Associate Justice Ruth Bader Ginsburg, writing for the minority, condemned the majority decision as “egregiously wrong,” indicating that “Congressional correction of the court’s elevation of the FAA over workers’ rights to act in concert is urgently in order.”
More than 150 related lawsuits around the country awaited the Court’s decision, including 52 cases stayed by appellate courts pending the ruling. Those actions originated from various sectors, including retail, healthcare, technology, and other industries, and involving such well-known companies as AT&T, Uber, Kmart Corp., UnitedHealth Group Inc., and Neiman Marcus. It is estimated that 25 million Americans in private, non-union jobs are currently subject to arbitration agreements that waive class action participation.
The issue moved further into the spotlight because of the #MeToo movement. Women victimized by sexual harassment advocated against forced arbitration, condemning such provisions as a means for employers to prevent them from seeking their day in court and a mechanism for keeping allegations of workplace harassment, discrimination, and other abuses out of public view. The Court’s decision seems to favor employers in this regard as well.
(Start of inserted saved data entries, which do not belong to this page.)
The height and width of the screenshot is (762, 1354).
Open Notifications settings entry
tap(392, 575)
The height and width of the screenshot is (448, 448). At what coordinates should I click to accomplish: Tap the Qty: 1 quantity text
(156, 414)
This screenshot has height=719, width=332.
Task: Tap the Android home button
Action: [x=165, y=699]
Complicated Employment Laws Remain Complicated
State and federal laws governing arbitration agreements, employment status, wage and overtime compensation, wrongful termination, and the right to sue can be perplexing to both employees and employers – and they are guaranteed to change further. If you have questions or issues involving an employment contract or relationship, please contact us today to discuss your situation.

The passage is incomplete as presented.